Epithelial ovarian cancer (EOC) still remains the most lethal gynaecological malignancy in women, despite the recent progress in the management, including surgery and chemotherapy. According to the microarray data of the GSE18520 and GSE54388 datasets, LINC01215 was identified as an upregulated long noncoding RNA (lncRNA) in EOC. Therefore, this study aimed to figure out the involvement of LINC01215 in the progression of EOC. RT-qPCR was conducted to select the EOC cell line with the highest expression of LINC01215. Methylation of RUNX3 was then examined in EOC cells by MS-PCR. Furthermore, the interaction between LINC01215 and methylation-related proteins was revealed according to the results of RIP and RNA pull down assays.
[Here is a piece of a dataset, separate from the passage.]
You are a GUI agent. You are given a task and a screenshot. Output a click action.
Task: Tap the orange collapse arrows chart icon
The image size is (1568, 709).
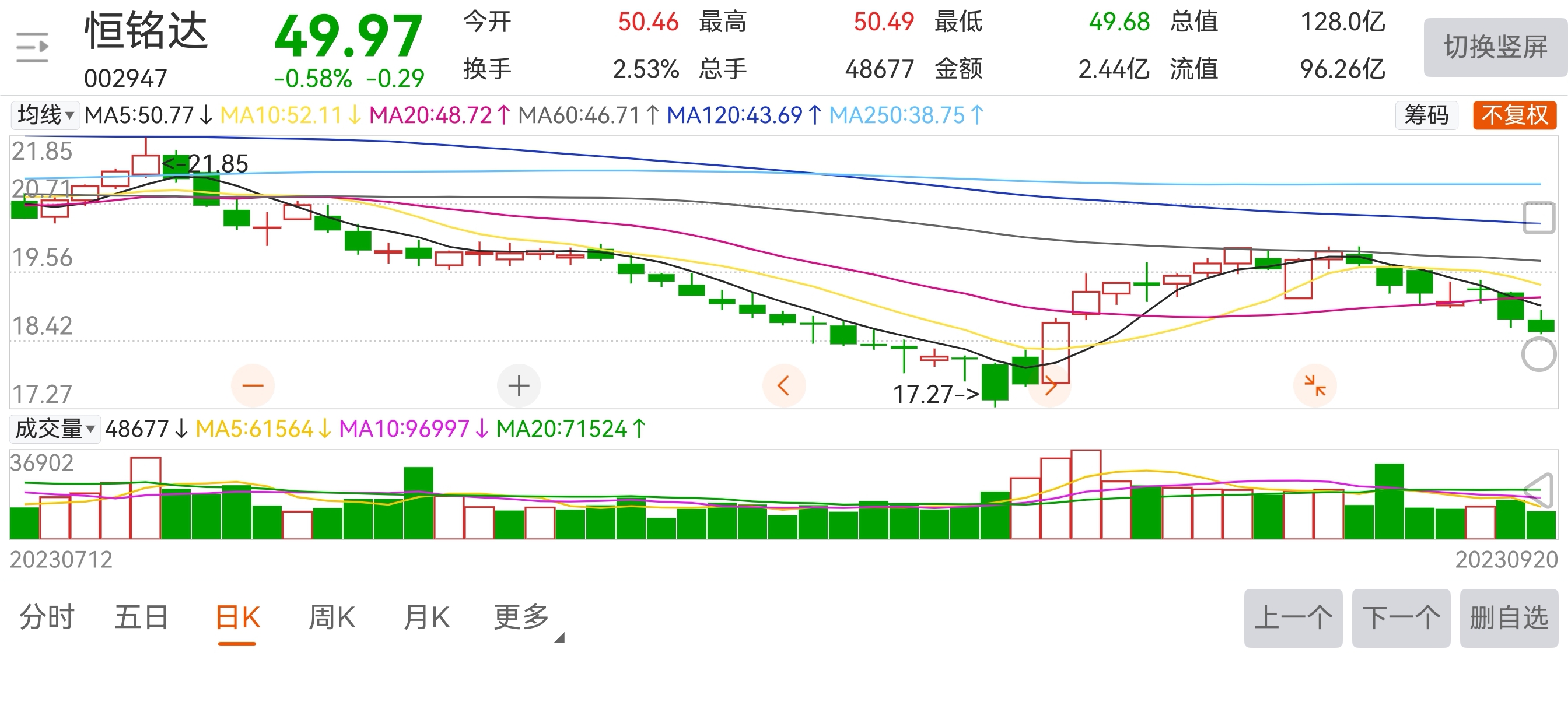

Subsequently, the involvement of LINC01215 and RUNX3 in regulating biological behaviors of EOC cells was investigated. Finally, the effects of the ectopic expression of LINC01215 and RUNX3 on the tumor formation and lymph node metastasis (LNM) of EOC cells were assessed in the xenograft tumors of nude mice. Overexpressing LINC01215 contributed to downregulated levels of RUNX3, as demonstrated by the recruitment of methylation-related proteins. Silencing of LINC01215 elevated the expression of RUNX3, thus suppressing cell proliferation, migration, invasion and EMT and decreasing the expressions of MMP-2, MMP-9 and Vimentin, but increased the expression of E-cadherin. The tumor growth and LNM were suppressed by downregulated levels of LINC01215 through inducing the expression of RUNX3. Collectively, the down-regulating LINC01215 could upregulate the expression of RUNX3 by promoting its methylation, thus suppressing EOC cell proliferation, migration and invasion, EMT, tumor growth and LNM.